大多数企业在隐私政策中向用户告知了个人信息处理规则，但在形式和内容上，普遍存在晦涩难懂、冗长繁琐、使用大量专业术语等问题，导致用户难以真正理解个人信息被收集的用途和目的。为此，在隐私政策方面，《通知》中明确指出企业应通过简洁、清晰、易懂的方式，向用户提供APP隐私政策摘要，呈现内容应简练、重点突出，便于用户阅读和理解。在权限调用方面，我部前期开展的APP侵害用户权益专项整治行动中，发现APP强制、频繁、过度索取用户权限等问题屡禁不止，APP在调用权限时存在未详细告知用户调用权限的目的、调用权限展示不清晰的问题，引发了用户的质疑和误解。《通知》要求涉及调用用户终端中相册、通讯录、位置等敏感权限的，应当以适当方式，如通过蒙层、顶栏浮窗等，在服务场景实际发生时同步向用户告知调用权限的目的，让用户更清晰地了解权限用途，充分保障用户知情权，从而便于用户更明确地作出主动性选择。

 

 

作为“524”当中的2，即指建立个人信息保护“双清单”工作，2021年11月1日，《个人信息保护法》正式实施。根据相关法律规定，此次专项行动要求相关企业（结合企业规模、用户体量，首批包含了39家主要互联网企业）建立已收集个人信息清单和与第三方共享个人信息清单，并在APP二级菜单中展示，方便用户查询。

 

一是建立已收集个人信息清单。

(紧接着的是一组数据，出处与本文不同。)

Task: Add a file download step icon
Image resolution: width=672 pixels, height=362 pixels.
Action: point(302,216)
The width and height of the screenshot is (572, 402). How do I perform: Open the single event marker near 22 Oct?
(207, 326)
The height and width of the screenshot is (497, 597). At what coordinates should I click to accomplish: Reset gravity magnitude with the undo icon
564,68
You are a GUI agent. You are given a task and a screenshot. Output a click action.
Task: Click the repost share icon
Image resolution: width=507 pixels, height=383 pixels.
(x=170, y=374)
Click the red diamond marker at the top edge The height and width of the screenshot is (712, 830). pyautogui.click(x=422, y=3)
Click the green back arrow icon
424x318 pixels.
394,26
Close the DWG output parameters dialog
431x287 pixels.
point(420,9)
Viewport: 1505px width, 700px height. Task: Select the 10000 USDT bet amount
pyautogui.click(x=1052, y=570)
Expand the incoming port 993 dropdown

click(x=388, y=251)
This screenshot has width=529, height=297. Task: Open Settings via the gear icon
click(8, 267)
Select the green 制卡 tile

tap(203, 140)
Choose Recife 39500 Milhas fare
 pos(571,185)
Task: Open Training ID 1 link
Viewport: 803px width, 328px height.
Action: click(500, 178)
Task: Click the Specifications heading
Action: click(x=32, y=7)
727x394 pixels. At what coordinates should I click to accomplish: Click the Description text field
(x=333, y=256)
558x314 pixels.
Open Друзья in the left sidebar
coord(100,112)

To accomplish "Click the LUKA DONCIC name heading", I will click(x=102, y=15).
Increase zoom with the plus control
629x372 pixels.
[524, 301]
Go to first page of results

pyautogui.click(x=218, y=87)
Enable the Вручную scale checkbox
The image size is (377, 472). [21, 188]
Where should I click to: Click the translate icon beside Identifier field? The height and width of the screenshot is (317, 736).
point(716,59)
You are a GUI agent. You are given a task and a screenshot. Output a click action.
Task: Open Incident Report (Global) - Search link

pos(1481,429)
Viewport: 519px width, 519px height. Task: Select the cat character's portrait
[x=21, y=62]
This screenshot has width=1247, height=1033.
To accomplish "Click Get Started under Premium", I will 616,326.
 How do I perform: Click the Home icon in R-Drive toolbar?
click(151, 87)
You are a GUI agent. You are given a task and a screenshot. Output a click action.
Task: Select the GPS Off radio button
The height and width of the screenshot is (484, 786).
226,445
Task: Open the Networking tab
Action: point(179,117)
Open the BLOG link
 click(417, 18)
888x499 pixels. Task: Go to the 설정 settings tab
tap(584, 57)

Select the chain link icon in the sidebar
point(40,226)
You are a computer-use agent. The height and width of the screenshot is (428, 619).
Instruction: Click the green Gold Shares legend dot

针对用户反映强烈、侵害用户权益严重的违规收集、超范围收集个人信息问题，前期，工信部印发了《关于开展纵深推进APP侵害用户权益专项整治行动的通知》（工信部信管函〔2020〕164号），对APP信息收集行为提出了明确要求。目前，部分企业仍存在收集使用信息告知不清晰的问题，用户反映不清楚APP收集了哪些个人信息。为更好的保护用户知情权，《通知》要求相关企业简洁、清晰列出APP（包括内嵌第三方软件工具开发包SDK）已经收集到的用户个人信息基本情况，包括信息种类、使用目的、使用场景等。

 

二是建立与第三方共享个人信息清单。使用第三方SDK及其他第三方服务，已经成为APP开发、运行过程中常见的技术手段，其在帮助APP功能服务快速实现的同时，也引发一些侵害用户权益的问题。用户经常反映“在某一APP上浏览、购买产品，而其他APP会推送相关内容”，用户对个人信息被共享到何处不知情，容易造成恐慌。为了让用户清晰掌握个人信息在APP、SDK及其他第三方间的共享情况，工信部在前期APP专项治理行动基础上，进一步要求企业在二级菜单中列出APP与第三方共享的用户个人信息基本情况，包括与第三方共享的个人信息种类、使用目的、使用场景和共享方式等。

 

 

“524”当中的4是指四提升，其中要求提升APP责任链关键环节，解读指出，牢牢把住APP责任链关键环节是提升个人信息保护能力的重要一环。一方面，应用商店作为APP分发的“守门员”，平台管理失位将直接导致违规APP“钻空子、打擦边球”。与事后检查检测相比，应用商店对APP的事前审核更有利于帮用户将违法违规APP挡在门外。因此，《通知》要求应用商店应为本平台APP提供检测服务，防止违规APP上架。

 

另一方面，APP、SDK是个人信息保护的源头，在前期APP专项整治工作中，发现部分APP或SDK违规自启动或关联启动，并且在用户不知情的情况下私自收集使用用户个人信息。相关开发者应充分考虑用户选择权，内嵌SDK在非服务所必需或无合理应用场景下不得自启动或关联启动，同时APP开发者、内嵌SDK应提供相应功能，由用户自主选择是否开启关联启动。